[EXERCISE DETAILS] Exact copy, no pictures: repeat the data that follows.

[SOURCE DATA]

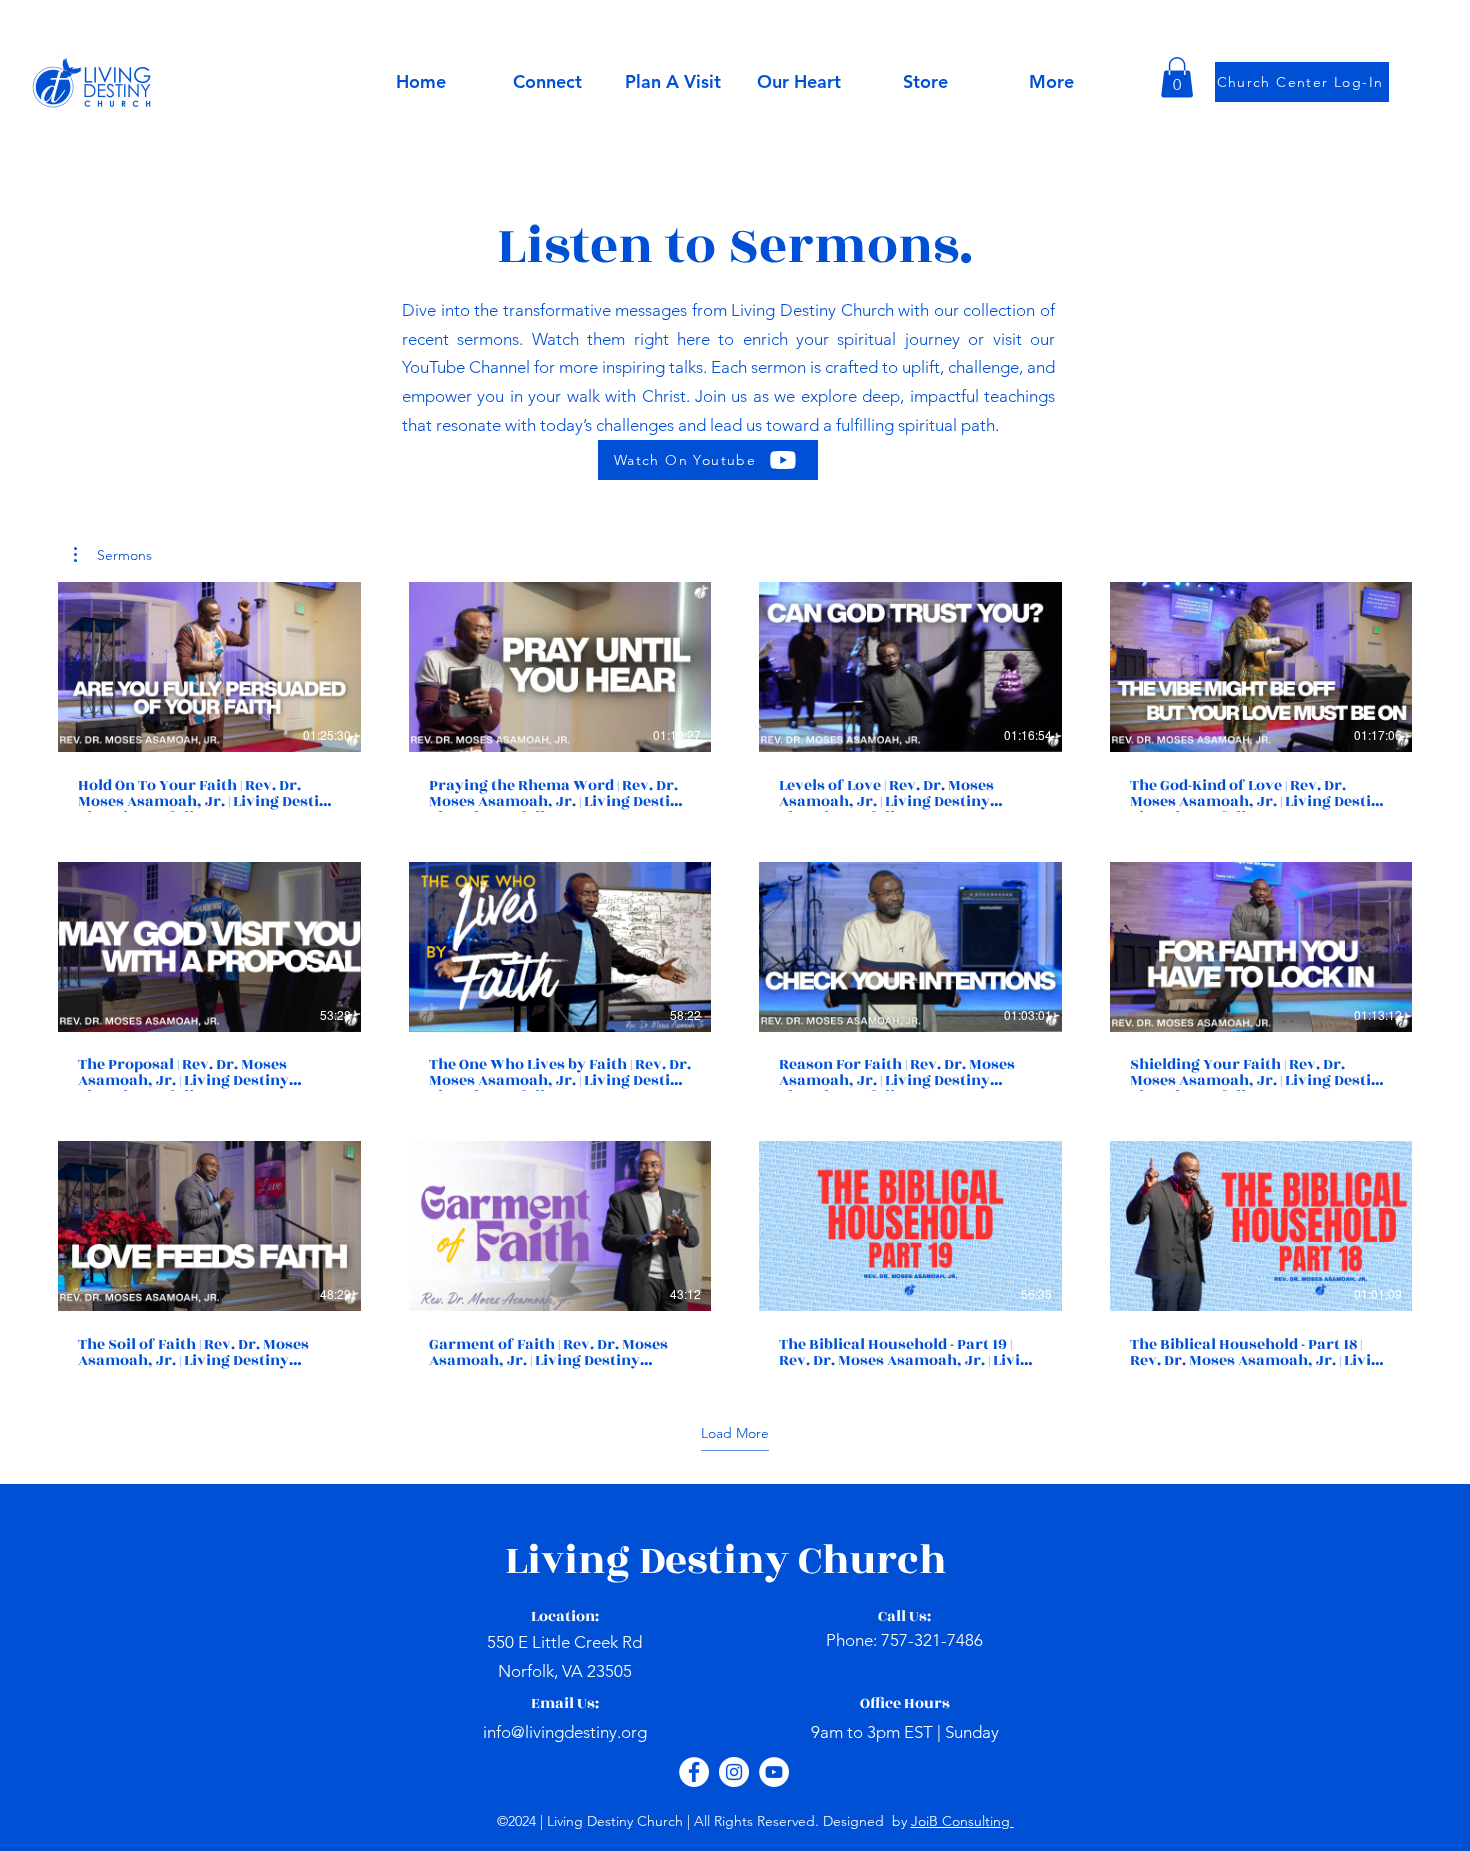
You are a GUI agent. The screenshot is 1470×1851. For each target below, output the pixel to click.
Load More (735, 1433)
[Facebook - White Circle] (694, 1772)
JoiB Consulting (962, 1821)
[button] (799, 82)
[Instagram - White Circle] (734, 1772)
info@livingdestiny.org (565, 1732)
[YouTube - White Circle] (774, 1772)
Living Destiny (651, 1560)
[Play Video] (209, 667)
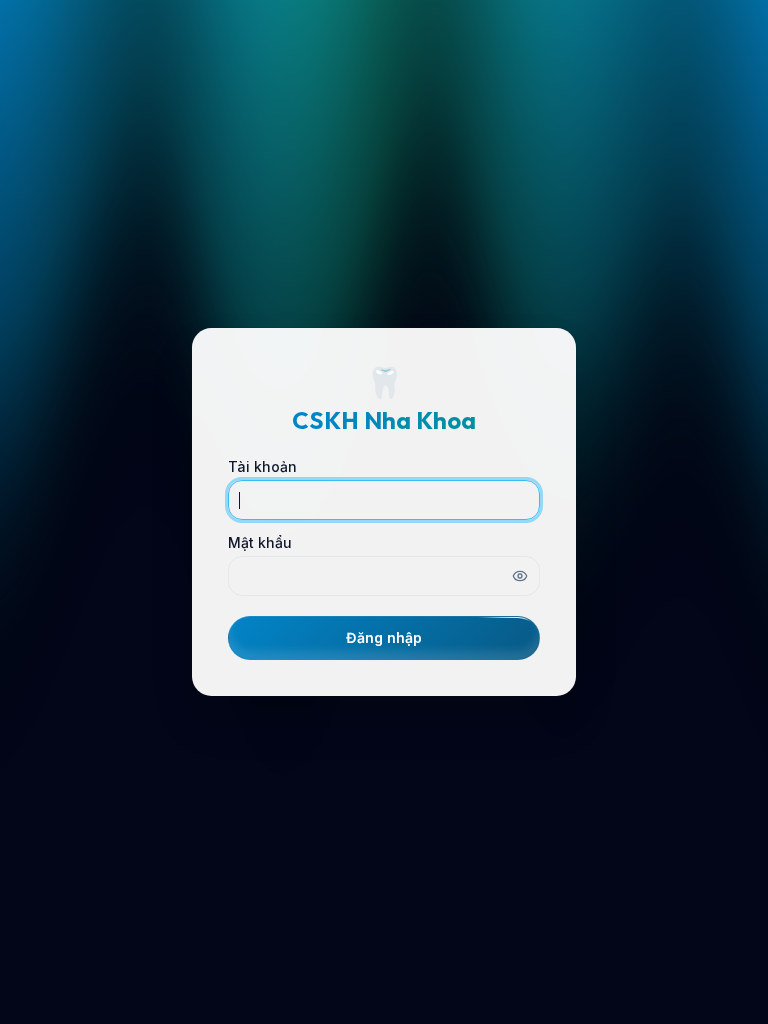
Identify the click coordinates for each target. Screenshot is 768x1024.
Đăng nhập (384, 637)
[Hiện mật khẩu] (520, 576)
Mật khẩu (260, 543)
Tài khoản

[WRITTEN ANSWER]
You are a GUI agent. The screenshot is 1470×1851. For each target below, output the pixel to click.
Load More (735, 1433)
[Facebook - White Circle] (694, 1772)
JoiB Consulting (962, 1821)
[button] (799, 82)
[Instagram - White Circle] (734, 1772)
info@livingdestiny.org (565, 1732)
[YouTube - White Circle] (774, 1772)
Living Destiny (651, 1560)
[Play Video] (209, 667)
Identify the click coordinates for each target. Screenshot is 768x1024.
Đăng nhập (384, 637)
[Hiện mật khẩu] (520, 576)
Mật khẩu (260, 543)
Tài khoản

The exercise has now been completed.